Любовь к «хорошим определениям», без которых немыслима никакая точность, осталась у Стендаля от неистового увлечения математикой в годы юности. Математика была его первой глубокой страстью. Он фанатически полюбил ее четырнадцатилетним мальчиком за два великих достоинства: в ней невозможно лицемерить и она высказывает лишь несомненные вещи — истину. В одной из автобиографических книг Стендаль сравнивает свою юношескую любовь к математике с водопадом.
И в написанном сорокалетним мужчиной трактате «О любви» шум этого водопада слышен отчетливо. Дело, разумеется, не только в точных определениях и в том, что лицо любимой женщины обещает вам «сто единиц» счастья, дело в образе мышления и в методе: Стендаль исследует любовь. В этой книге он вводит новый термин — «кристаллизация». Этим необычным, смущавшим порой его самого словом Стендаль определял лихорадку воображения, благодаря которой любимый человек наделяется всеми мыслимыми и немыслимыми совершенствами, становится существом исключительным. Нечто похожее бывает с оголенной за зиму веткой дерева, если кинуть ее в глубину соляных копей: она покрывается большими блестящими кристаллами, делается неузнаваемой.
Рождение кристалла, как известно из науки, несмотря на сложность и изменчивость форм, подвластно математически точным законам. Стендаль хотел открыть такие законы в жизни человеческого сердца. Книга эта написана стареющим человеком, в котором не умер мальчик, фанатически влюбленный в уравнения, верящий, что только с их помощью можно найти и определить истину.
Но в ней, в той же книге, умирает от неразделенной любви мужественный Сальвиати… Ночью под холодным дождем он стоит у стен дома любимой женщины, видит, как раздвинулась занавеска в ее окне, и едва удерживается на ногах от мысли, что была она раздвинута ее рукой. И это так трогает, потому что сам Стендаль (Сальвиати — один из его романтических псевдонимов) в ночном Милане стоял под окнами Метильды Дембовской с сердцем, разрывающимся от боли. И если он не умер, то затем, чтобы потом эту боль переплавить в бессмертные строки. Сальвиати перед концом жизни говорит, что это любовь научила его величию души, — если бы он так не полюбил, то никогда бы не понял высокого мужества героев античного Рима.

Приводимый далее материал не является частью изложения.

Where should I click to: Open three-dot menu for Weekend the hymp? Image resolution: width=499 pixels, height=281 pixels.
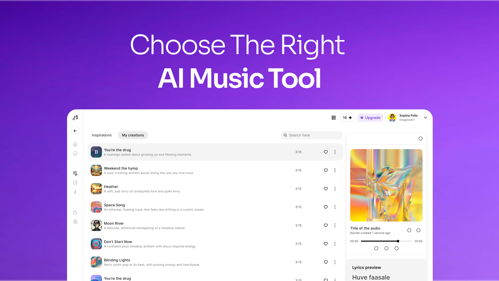click(x=335, y=170)
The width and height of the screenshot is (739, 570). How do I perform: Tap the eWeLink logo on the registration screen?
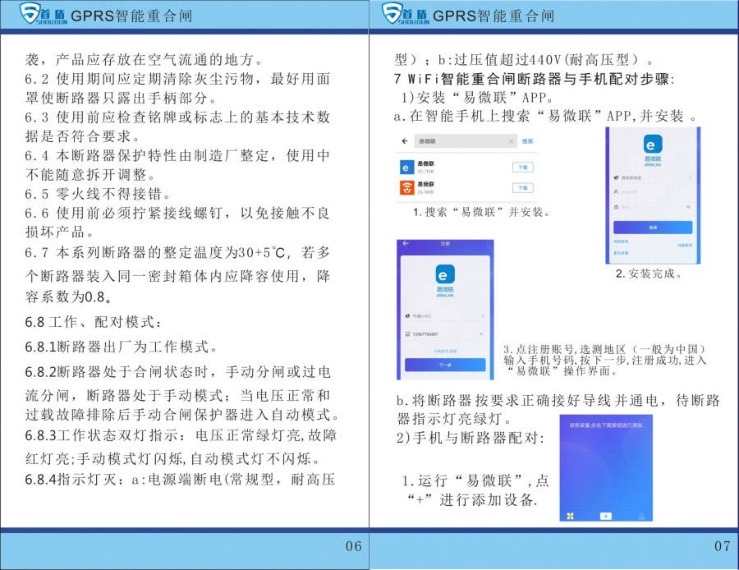coord(446,273)
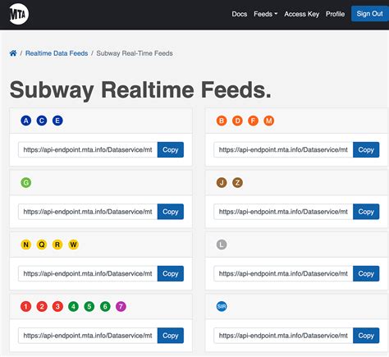Copy the J Z feed URL
The height and width of the screenshot is (357, 389).
click(366, 212)
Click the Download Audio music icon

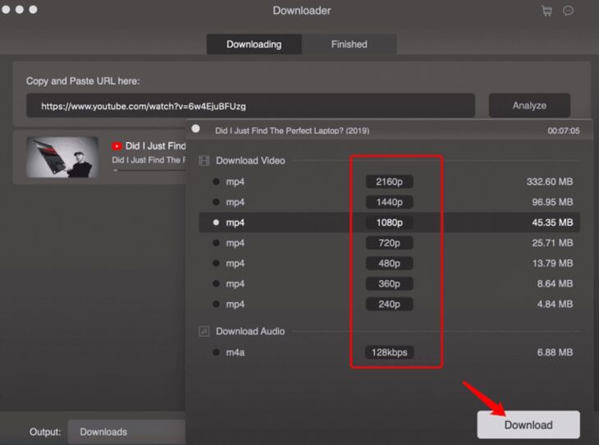[x=204, y=331]
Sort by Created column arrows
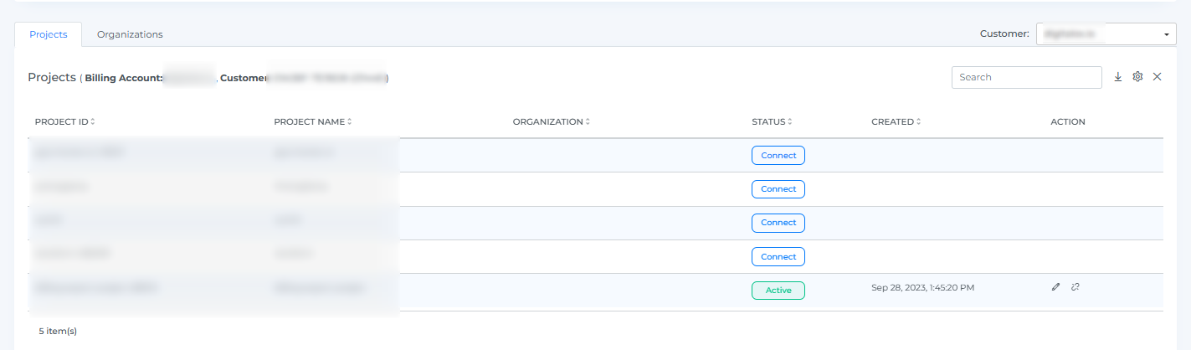Screen dimensions: 1191x350 click(x=918, y=121)
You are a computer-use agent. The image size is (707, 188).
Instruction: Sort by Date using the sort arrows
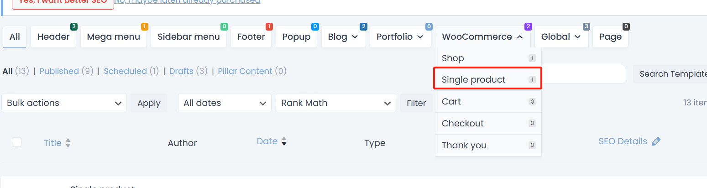coord(284,141)
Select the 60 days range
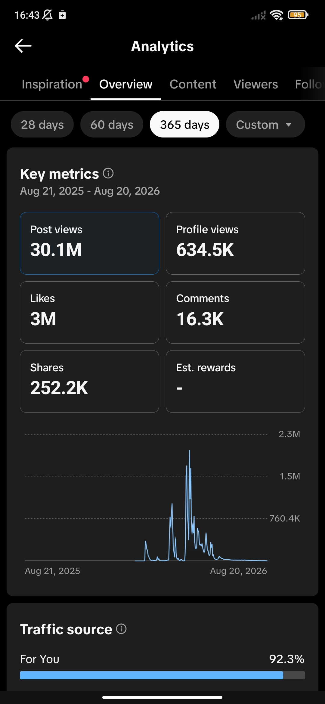Image resolution: width=325 pixels, height=704 pixels. pyautogui.click(x=112, y=125)
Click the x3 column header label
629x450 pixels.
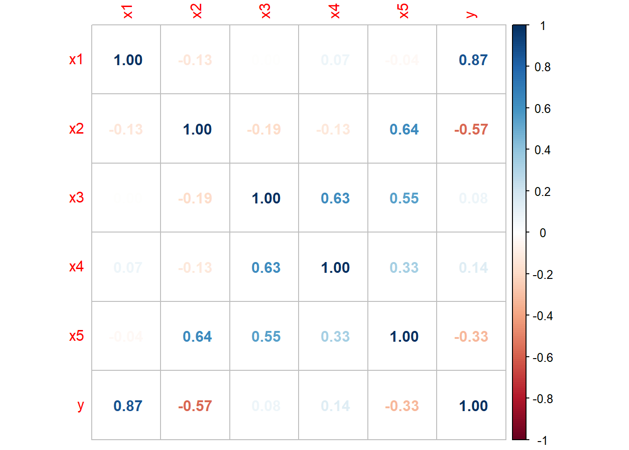pyautogui.click(x=266, y=11)
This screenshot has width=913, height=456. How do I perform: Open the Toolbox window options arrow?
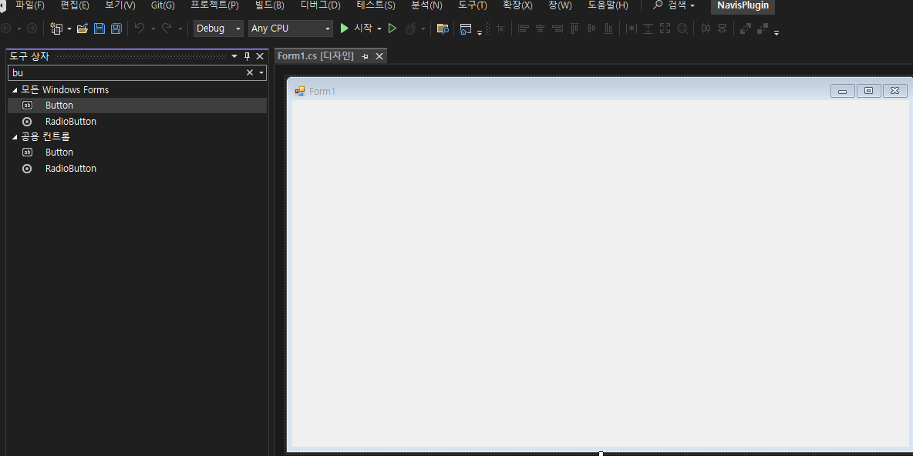[234, 55]
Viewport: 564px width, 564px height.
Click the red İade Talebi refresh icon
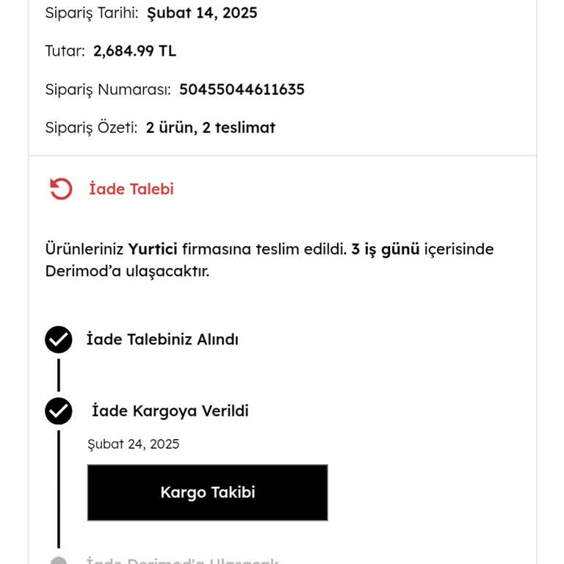pos(61,189)
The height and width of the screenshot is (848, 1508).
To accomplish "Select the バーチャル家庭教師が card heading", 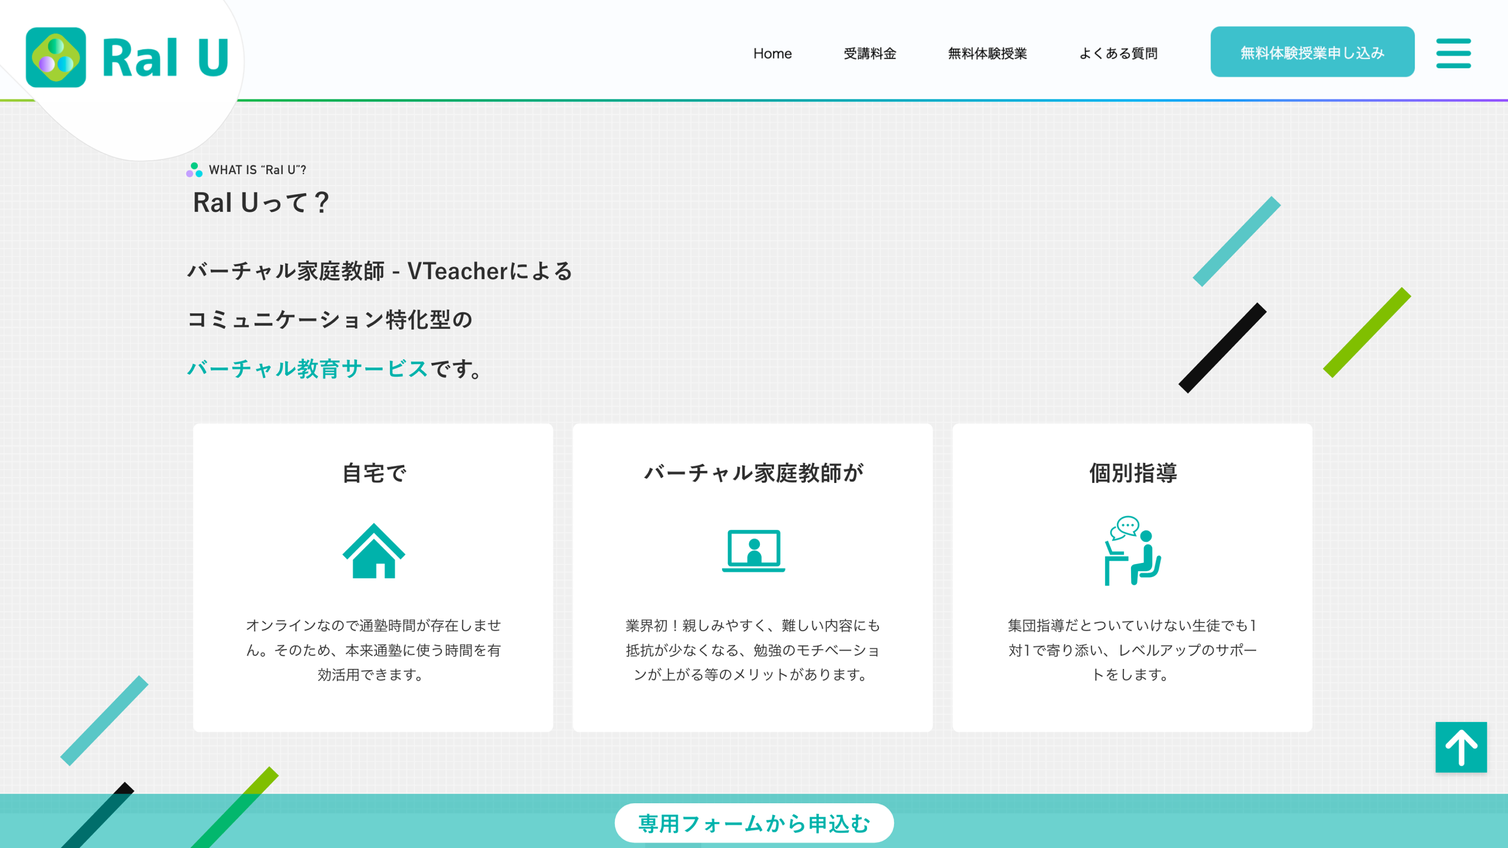I will click(x=753, y=473).
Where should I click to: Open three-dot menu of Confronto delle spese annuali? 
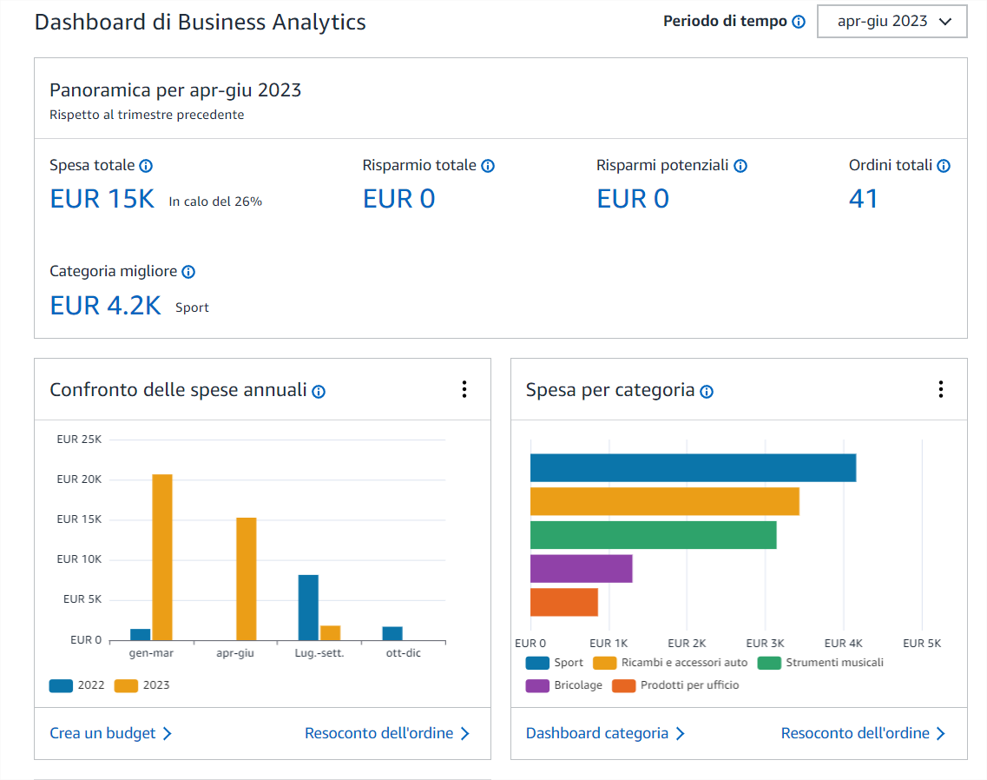464,389
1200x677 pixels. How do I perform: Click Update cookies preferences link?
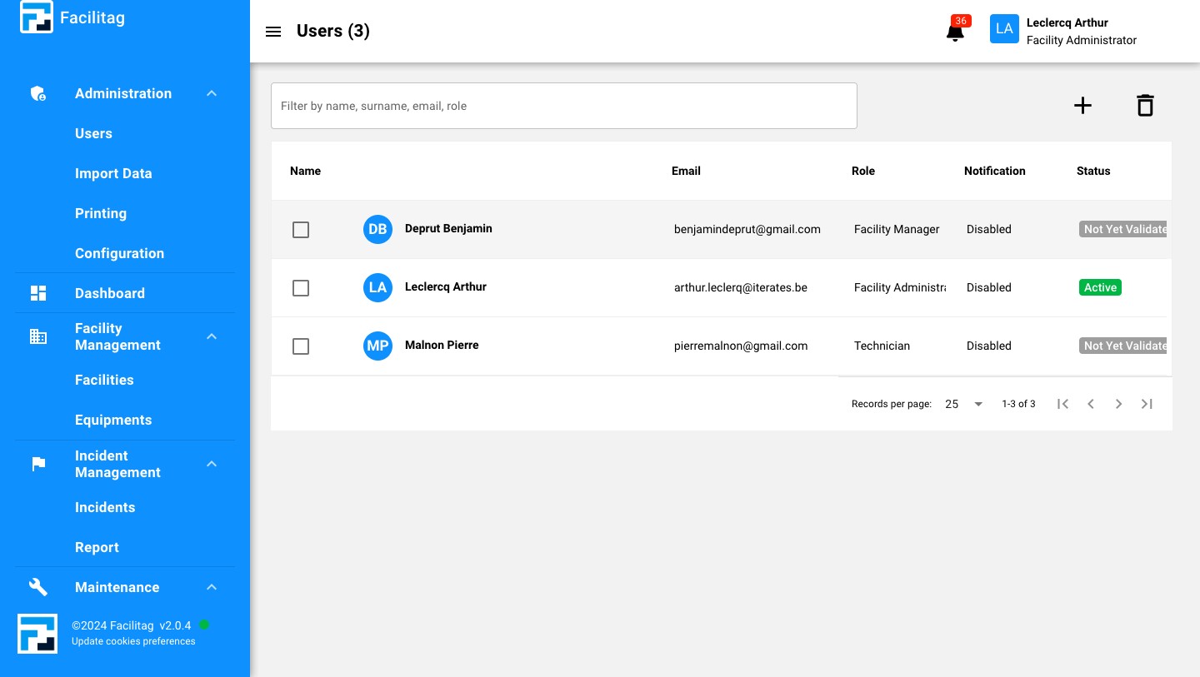coord(133,641)
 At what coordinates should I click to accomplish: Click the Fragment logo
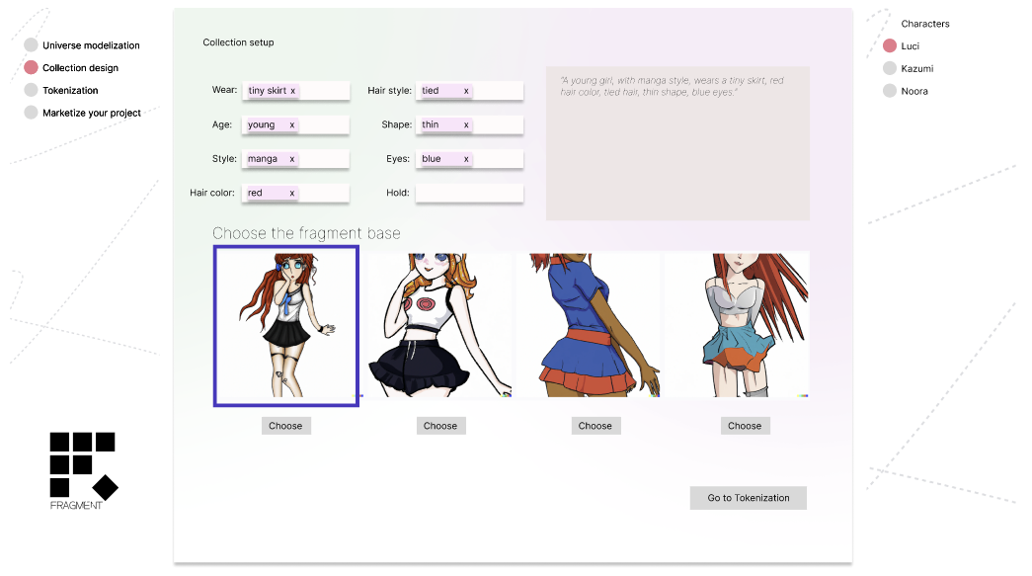pos(83,469)
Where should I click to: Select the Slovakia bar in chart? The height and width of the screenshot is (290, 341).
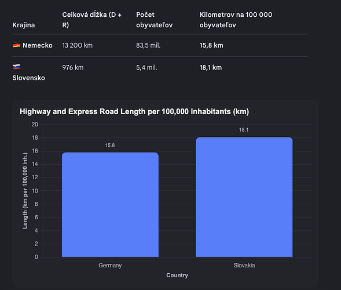click(244, 197)
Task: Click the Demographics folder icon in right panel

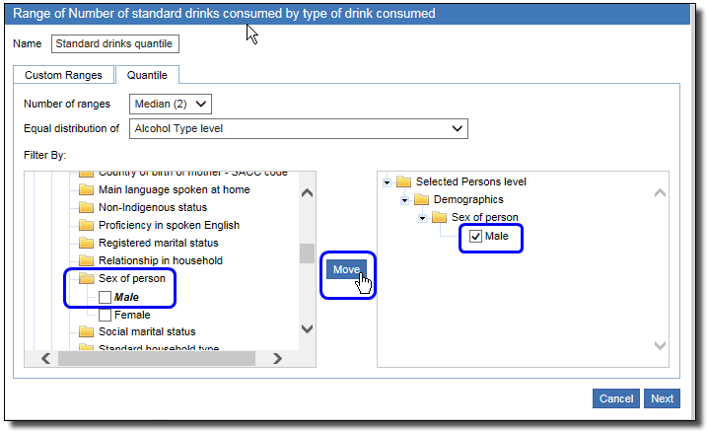Action: tap(422, 199)
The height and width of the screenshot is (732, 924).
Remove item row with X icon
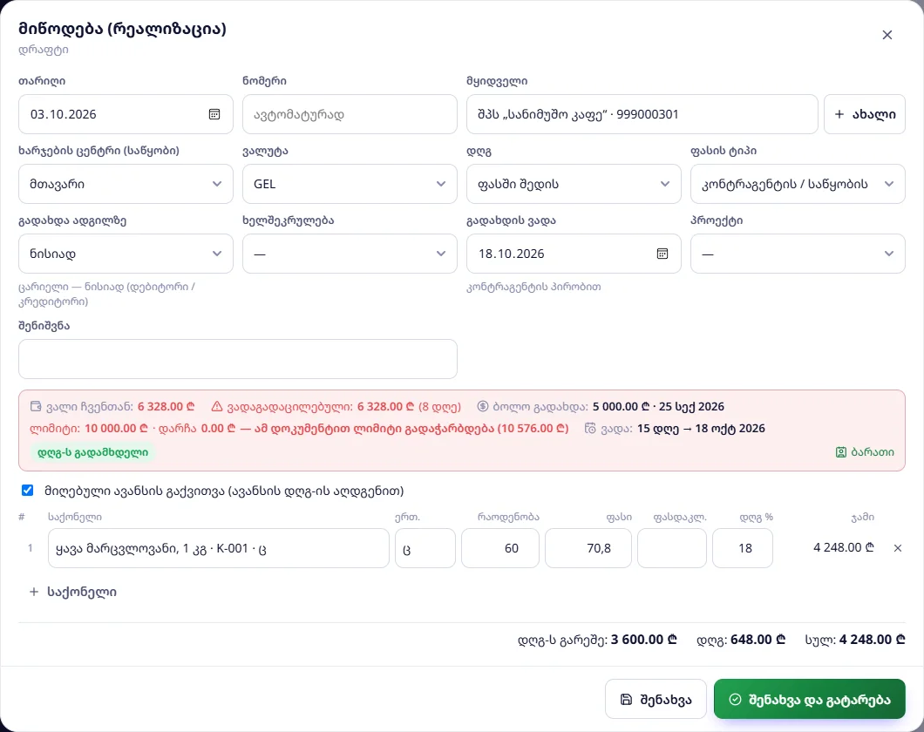[898, 548]
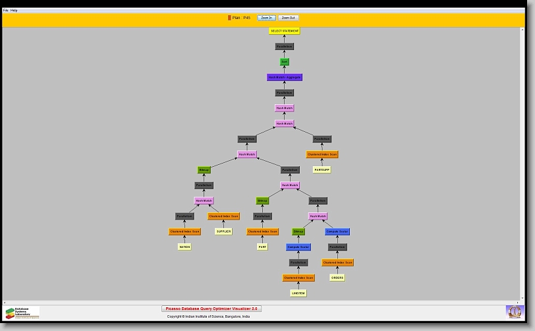Click the Database Systems Laboratory logo
The width and height of the screenshot is (535, 331).
(22, 313)
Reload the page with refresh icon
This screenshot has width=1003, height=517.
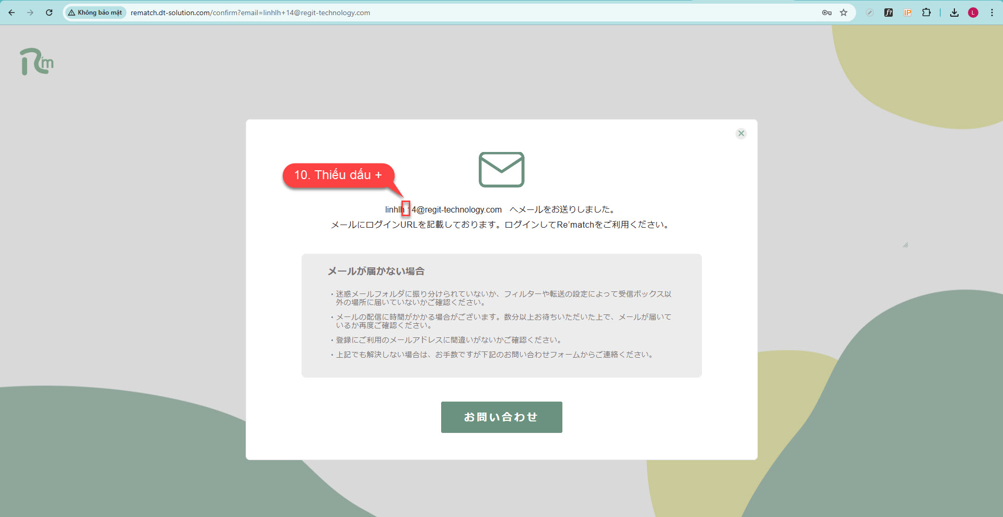tap(49, 13)
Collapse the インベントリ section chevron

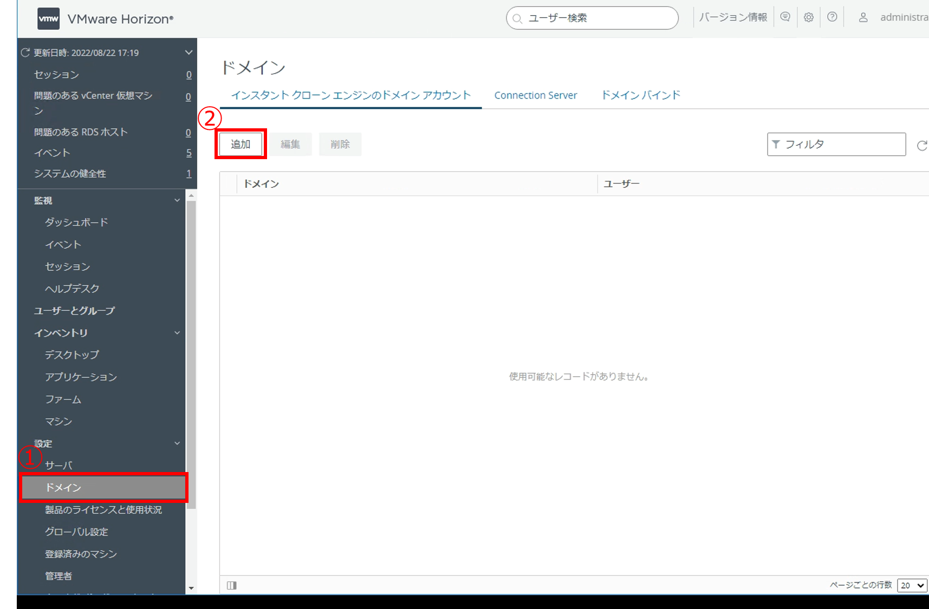coord(177,333)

До Стендаля писали об искусстве быть счастливым — ему хотелось, чтобы это стало наукой. Он делал над собой усилие, чтобы быть холодным и точным — «сухим». Он писал: «Я хочу заставить молчать свое сердце, которому кажется, что оно о многом может сказать. Я трепещу все время от мысли, что, желая высказать истину, я записываю только вздох».
Что такое истина?
Истина, что первооснова любви — восхищение. И, исследуя различные степени развития любви, Стендаль с точностью математика ставит восхищение на первое место.